* EXERCISE GOAL *
On how many lines of these entries does the word "computer" occur? State the number alone.

* EXERCISE DATA *
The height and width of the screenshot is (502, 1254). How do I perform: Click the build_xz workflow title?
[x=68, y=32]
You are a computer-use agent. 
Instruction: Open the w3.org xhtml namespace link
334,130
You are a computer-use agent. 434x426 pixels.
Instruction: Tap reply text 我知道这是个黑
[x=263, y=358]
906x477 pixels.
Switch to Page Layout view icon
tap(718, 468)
---
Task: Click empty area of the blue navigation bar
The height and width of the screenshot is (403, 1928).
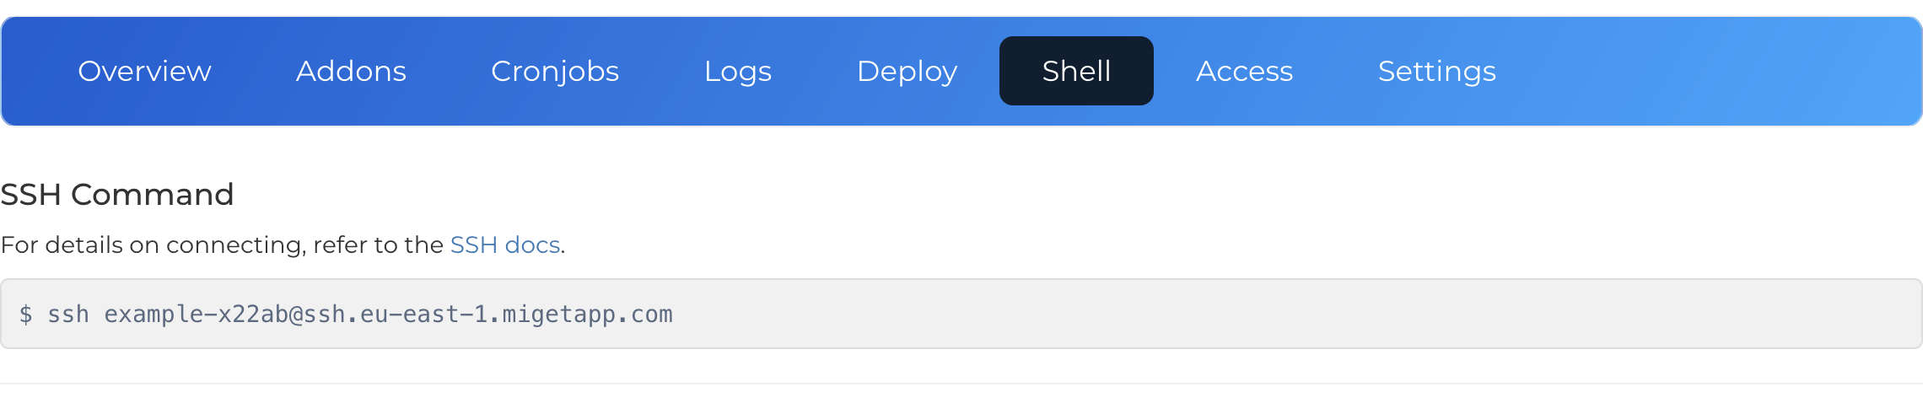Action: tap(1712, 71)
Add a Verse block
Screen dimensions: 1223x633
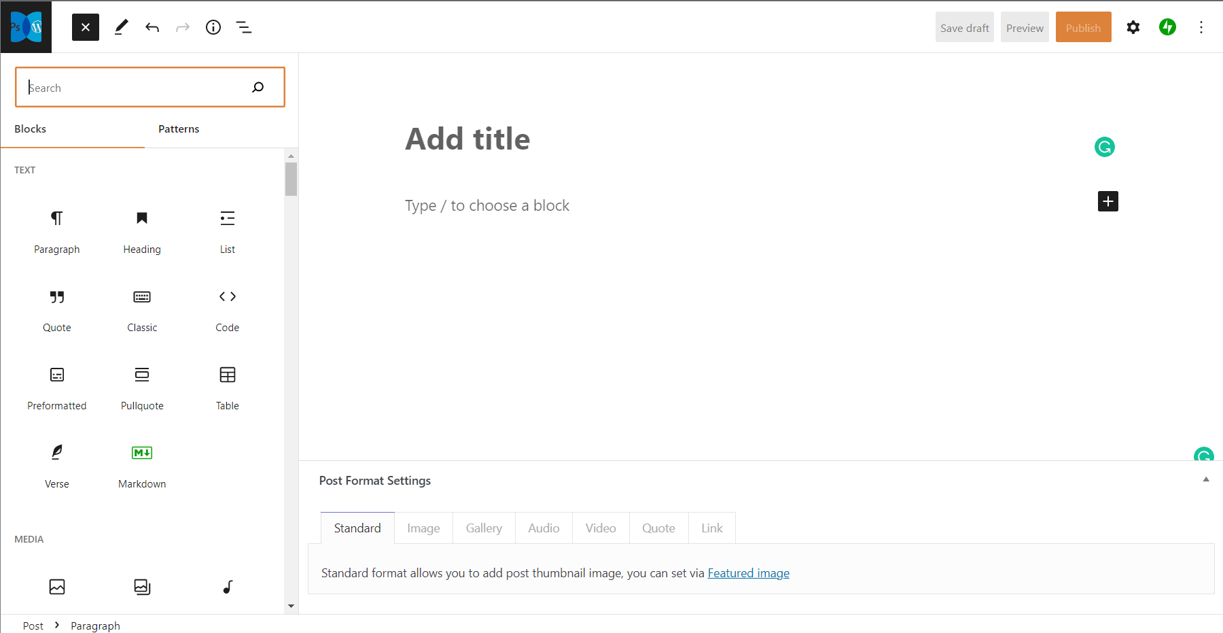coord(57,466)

* REPLY *
2